Troubleshooting

Some common issues can affect the adaptation process and impair the performance of an adapted acoustic model.

Non-verbatim transcripts If the transcripts do not match the audio word for word, mismatches occur between the audio frames and the models being adapted. Mismatches can produce a poor quality adaptation.
Music, noise, or stuttering in the audio As with non-verbatim transcripts, an excessive amount of noise or music in the audio can lead to mismatches during the adaptation. Stuttering and poorly articulated speech can also cause issues, especially because these might not be represented in the transcripts.
Model over-trained to the adaptation data

If the quantity of the adaptation data is low, there might not be enough example data to reliably reestimate the model parameters. If you set the MinEgs parameter to a low value, the model might still be updated, but based on very little data. This is even more of an issue if you set the Relevance parameter to a low value. The resulting model might perform very well when you run speech-to-text against the adaptation data (because the model is very well fitted to that data); however, the performance on any other audio is likely to be poor.

For best results, run the AmTrain task in rapid adaptation mode when using small amounts of adaptation data.

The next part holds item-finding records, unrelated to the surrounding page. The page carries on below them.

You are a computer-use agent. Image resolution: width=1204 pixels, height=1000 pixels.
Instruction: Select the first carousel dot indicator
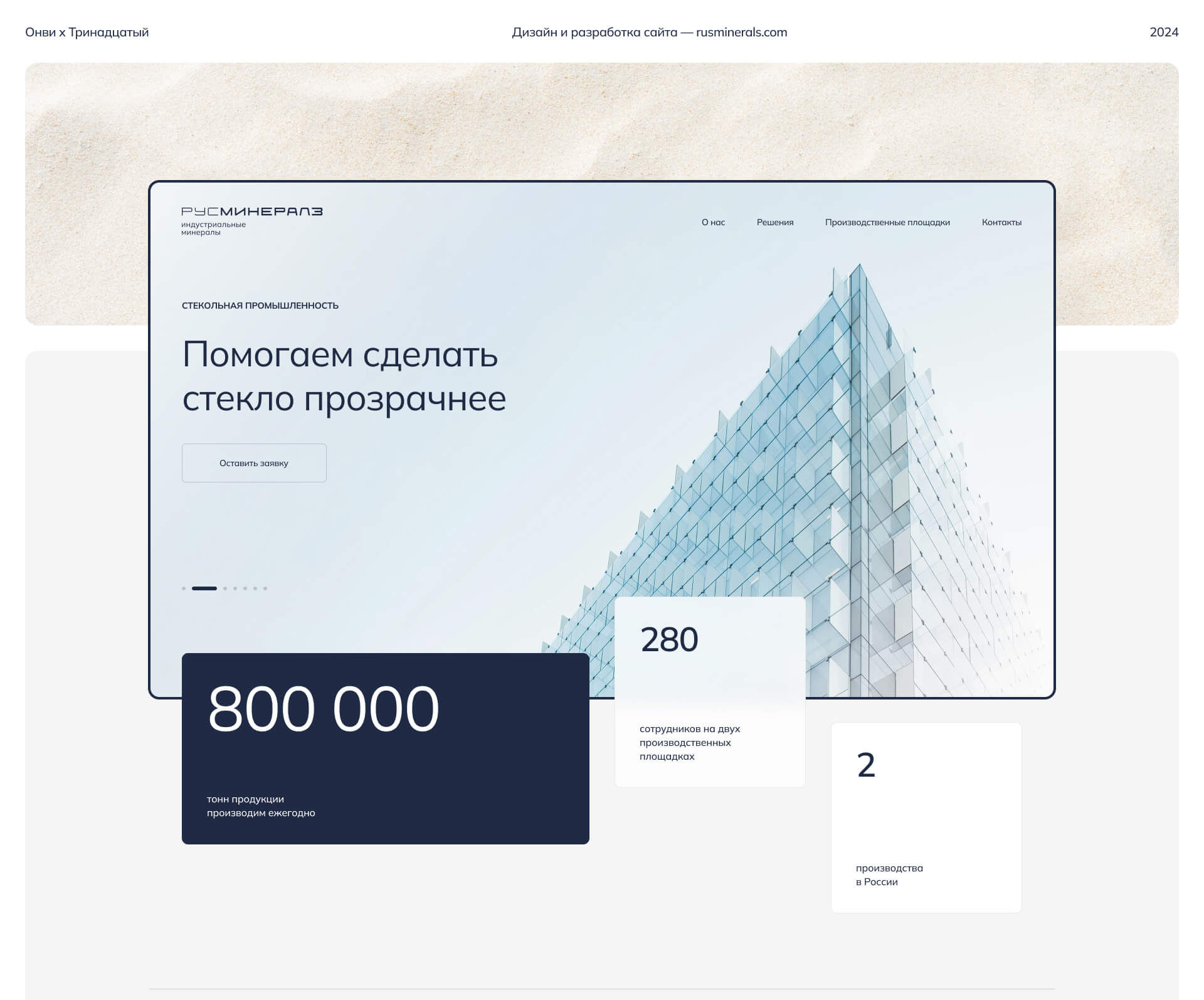pos(184,588)
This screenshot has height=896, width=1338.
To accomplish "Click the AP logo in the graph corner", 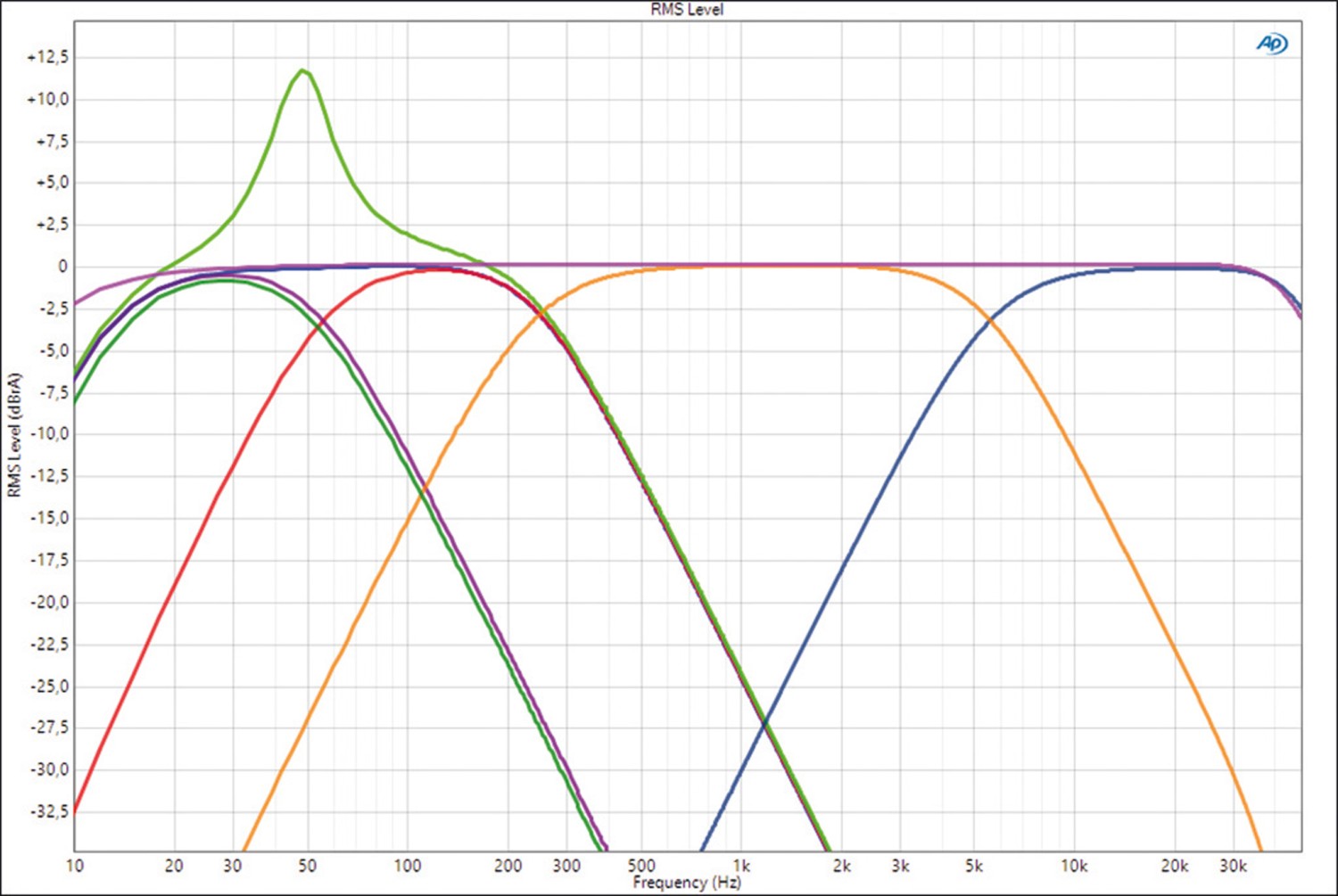I will [1271, 43].
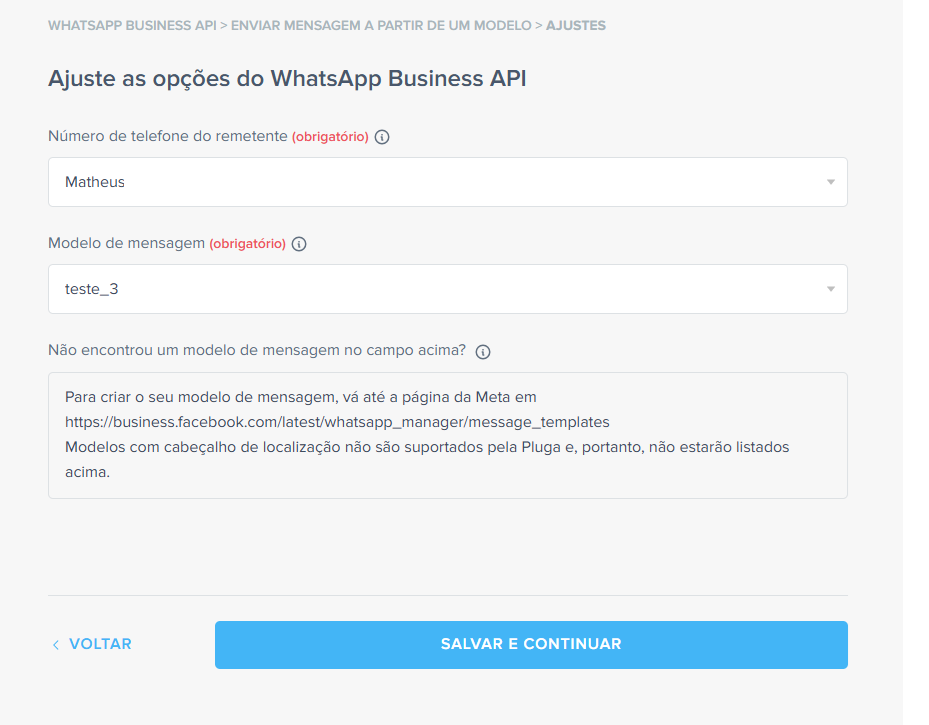Click the business.facebook.com message templates URL
Image resolution: width=929 pixels, height=725 pixels.
[337, 422]
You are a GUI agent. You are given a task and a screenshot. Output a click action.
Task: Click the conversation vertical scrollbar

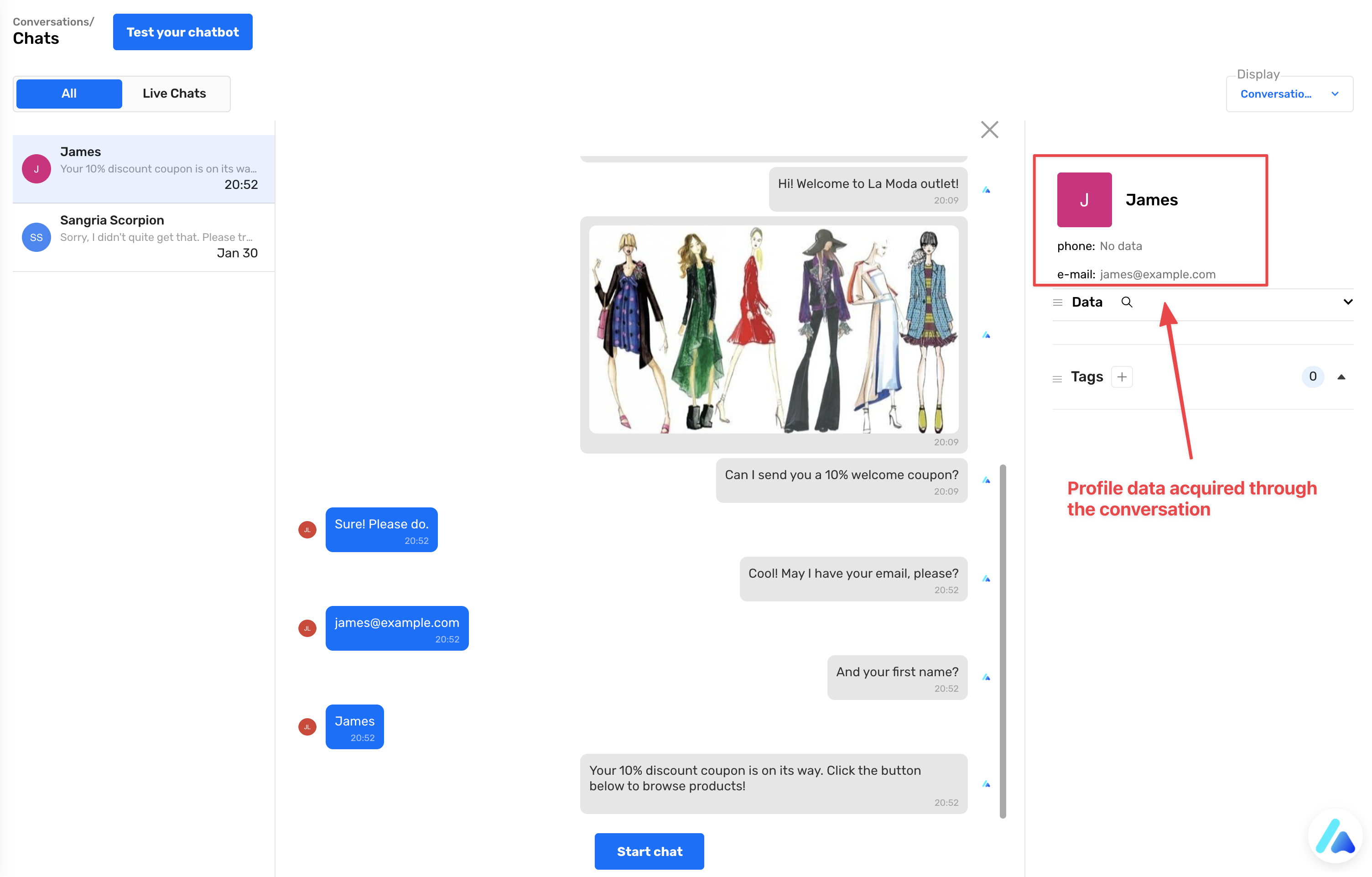1003,641
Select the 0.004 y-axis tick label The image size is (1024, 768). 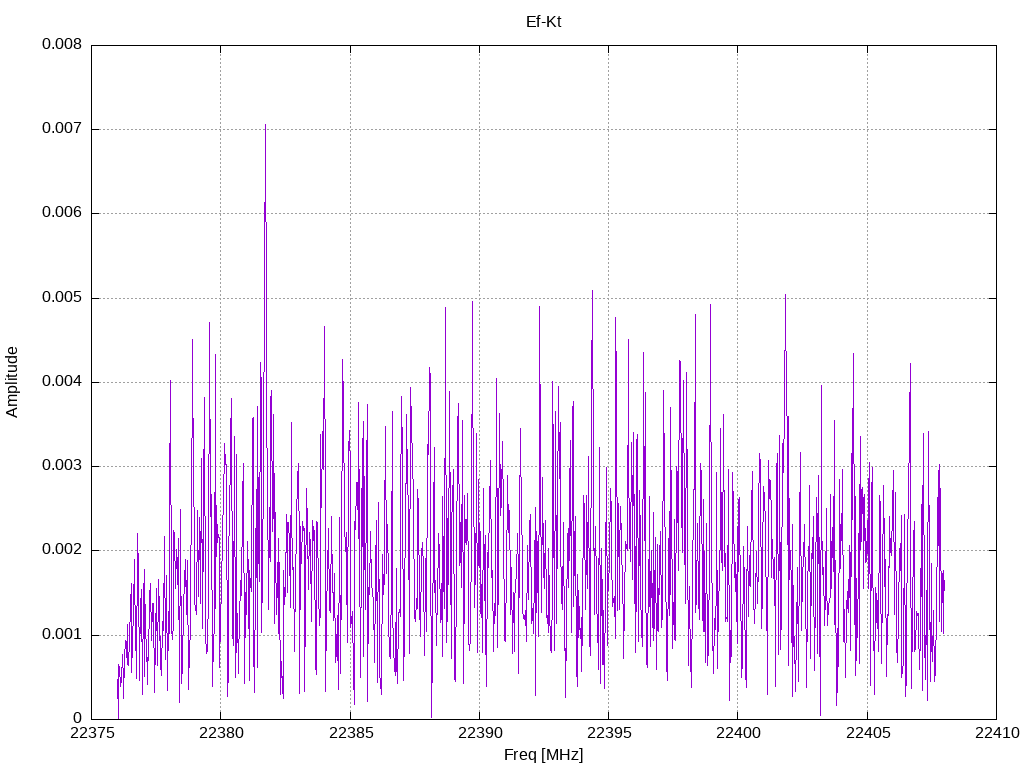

This mode is designed to work with minutes of data, rather than hours.

Poor initial alignments

If the initial timestamps are inaccurate, the adaptation process might not be able to recover the difference. This leads to a mismatch between the audio examples and the models, and therefore a poor adaptation.

HPE recommends that you check the timestamps produced by the TranscriptAlign task when you prepare the transcriptions.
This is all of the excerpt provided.